Despite the recent pioneering work in the research and application of Bayesian networks, it is clear that the general public remains generally uninformed and inexperienced with respect to Bayesian reasoning. Accordingly, there is a need to further expose the knowledge that is potentially hidden and embedded within datasets beyond the basic statistical presentation offered by published and online literature.
Currently, various software packages enable a user to build a Bayesian Belief Network (BBN) for modeling a particular dataset.

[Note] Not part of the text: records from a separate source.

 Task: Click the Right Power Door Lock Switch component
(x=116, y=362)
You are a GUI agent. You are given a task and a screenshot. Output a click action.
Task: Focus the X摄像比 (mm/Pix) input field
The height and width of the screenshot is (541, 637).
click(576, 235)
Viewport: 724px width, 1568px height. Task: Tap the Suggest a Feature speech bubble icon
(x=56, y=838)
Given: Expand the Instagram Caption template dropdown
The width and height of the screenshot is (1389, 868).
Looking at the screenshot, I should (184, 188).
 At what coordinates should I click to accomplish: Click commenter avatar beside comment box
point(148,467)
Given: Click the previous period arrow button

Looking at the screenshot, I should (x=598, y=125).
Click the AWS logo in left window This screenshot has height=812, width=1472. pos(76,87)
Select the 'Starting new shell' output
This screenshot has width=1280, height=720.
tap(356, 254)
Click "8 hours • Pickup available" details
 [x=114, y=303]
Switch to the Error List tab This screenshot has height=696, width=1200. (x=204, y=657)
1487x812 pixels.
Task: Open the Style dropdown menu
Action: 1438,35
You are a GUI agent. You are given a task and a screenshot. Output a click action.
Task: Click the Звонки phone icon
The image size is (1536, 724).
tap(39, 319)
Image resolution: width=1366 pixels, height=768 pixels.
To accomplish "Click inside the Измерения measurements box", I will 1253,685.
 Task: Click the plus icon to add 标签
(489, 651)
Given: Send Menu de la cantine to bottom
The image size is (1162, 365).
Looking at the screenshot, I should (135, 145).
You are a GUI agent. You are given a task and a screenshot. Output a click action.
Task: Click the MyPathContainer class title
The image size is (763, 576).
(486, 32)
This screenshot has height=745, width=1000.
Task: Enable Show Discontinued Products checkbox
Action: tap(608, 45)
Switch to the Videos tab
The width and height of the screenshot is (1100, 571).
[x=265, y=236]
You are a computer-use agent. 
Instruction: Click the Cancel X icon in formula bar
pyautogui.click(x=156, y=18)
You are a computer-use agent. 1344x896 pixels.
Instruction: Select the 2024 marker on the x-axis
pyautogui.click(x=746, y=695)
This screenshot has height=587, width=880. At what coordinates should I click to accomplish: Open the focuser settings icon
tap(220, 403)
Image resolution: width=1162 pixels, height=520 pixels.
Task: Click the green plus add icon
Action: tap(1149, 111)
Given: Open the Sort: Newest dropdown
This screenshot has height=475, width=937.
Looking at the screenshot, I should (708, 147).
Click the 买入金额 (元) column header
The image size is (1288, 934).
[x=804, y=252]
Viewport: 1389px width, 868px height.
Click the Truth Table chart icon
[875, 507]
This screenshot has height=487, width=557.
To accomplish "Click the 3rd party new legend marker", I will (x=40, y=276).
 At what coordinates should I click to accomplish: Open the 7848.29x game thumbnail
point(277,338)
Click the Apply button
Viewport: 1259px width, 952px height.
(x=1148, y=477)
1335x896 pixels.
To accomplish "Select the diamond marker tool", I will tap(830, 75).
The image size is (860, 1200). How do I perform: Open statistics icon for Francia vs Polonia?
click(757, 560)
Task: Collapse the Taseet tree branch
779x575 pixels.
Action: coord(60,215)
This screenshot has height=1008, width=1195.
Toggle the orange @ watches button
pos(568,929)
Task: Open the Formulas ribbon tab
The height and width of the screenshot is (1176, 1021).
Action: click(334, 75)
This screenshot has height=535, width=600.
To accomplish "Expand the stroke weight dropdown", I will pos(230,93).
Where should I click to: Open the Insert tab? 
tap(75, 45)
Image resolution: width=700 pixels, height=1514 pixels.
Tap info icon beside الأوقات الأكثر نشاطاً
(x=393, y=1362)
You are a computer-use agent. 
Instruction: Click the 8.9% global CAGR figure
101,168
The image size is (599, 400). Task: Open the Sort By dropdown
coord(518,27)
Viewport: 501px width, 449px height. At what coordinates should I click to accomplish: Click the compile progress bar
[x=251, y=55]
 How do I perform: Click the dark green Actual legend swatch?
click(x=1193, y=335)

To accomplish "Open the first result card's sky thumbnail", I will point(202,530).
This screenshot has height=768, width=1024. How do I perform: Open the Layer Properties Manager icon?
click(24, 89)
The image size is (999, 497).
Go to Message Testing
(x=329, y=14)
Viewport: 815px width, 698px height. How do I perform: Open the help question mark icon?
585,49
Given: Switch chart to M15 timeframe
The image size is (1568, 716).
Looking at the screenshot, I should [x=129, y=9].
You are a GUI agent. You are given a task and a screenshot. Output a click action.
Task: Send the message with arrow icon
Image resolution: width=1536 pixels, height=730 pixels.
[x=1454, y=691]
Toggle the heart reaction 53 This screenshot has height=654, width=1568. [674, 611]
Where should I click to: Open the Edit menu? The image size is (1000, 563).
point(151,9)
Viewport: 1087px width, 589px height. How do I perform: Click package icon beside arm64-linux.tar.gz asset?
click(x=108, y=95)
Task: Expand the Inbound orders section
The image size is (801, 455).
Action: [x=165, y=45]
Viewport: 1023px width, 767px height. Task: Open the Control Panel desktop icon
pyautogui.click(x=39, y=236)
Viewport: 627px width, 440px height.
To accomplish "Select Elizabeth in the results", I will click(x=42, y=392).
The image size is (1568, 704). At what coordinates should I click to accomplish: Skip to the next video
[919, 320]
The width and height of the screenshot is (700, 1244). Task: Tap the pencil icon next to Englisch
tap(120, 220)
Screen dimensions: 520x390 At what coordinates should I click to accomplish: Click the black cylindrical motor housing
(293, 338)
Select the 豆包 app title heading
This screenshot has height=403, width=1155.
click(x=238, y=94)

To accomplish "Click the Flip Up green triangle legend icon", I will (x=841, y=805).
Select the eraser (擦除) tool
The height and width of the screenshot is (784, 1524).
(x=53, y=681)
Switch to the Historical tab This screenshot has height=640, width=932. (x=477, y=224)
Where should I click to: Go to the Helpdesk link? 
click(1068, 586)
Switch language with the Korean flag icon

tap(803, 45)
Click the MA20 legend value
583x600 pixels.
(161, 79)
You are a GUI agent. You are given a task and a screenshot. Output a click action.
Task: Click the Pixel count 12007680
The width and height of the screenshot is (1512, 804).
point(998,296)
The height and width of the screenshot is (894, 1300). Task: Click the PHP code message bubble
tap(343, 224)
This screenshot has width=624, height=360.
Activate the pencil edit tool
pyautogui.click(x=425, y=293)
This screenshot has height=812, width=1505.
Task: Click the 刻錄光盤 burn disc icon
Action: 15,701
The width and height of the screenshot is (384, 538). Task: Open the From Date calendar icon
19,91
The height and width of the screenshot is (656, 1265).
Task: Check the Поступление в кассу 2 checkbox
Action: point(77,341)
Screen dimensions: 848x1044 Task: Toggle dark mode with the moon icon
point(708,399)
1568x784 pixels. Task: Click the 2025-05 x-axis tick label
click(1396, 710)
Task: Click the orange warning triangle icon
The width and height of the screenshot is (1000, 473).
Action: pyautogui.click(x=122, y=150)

However, software applications such as the WEKA® software (an open source software from the University of Waikato) are limited to the extent that a BBN model based on a class attribute within the WEKA® software may only be queried for the class attribute.
It would be desirable to develop a dataset query tool and a method for querying a dataset, wherein the dataset query tool and method provide a simple means for a user to determine a posterior belief of any attribute of the dataset.

SUMMARY OF THE INVENTION

Concordant and consistent with the present invention, a dataset query tool and a method for querying a dataset, wherein the dataset query tool and method provide a simple means for a user to determine a posterior belief of any attribute of the dataset, has surprisingly been discovered.
In one embodiment, a dataset query tool comprises: a dataset having a plurality of attributes, wherein each of the attributes has one of a plurality of potential values; a processor adapted to receive the dataset, develop a model of the dataset, and calculate a posterior probability of at least one of the attributes of the dataset, wherein the model represents an approximation of the joint probability distribution of the dataset; and a user interface in communication with the processor, wherein the user interface provides a means for a user to selectively identify values for at least one of the attributes of the dataset and selectively query at least one of the other attributes for a posterior probability calculation based on the identified values.
The invention also provides methods for querying a dataset.
One method comprises the steps of: providing a dataset having a plurality of attributes, wherein each of the attributes has one of a plurality of potential values; developing a model to represent an approximation of the joint probability distribution of the dataset; identifying an evidence; querying a focus attribute of the dataset to determine a posterior probability of the focus attribute based on the identified evidence.
Another method comprises the steps of: providing a model to represent an approximation of the joint probability distribution of a dataset; providing a user interface for interacting with the model; providing values for a subset of the attributes represented in the model; querying a focus attribute of the dataset to determine a posterior probability of the focus attribute based on the provided values for the subset of the attributes.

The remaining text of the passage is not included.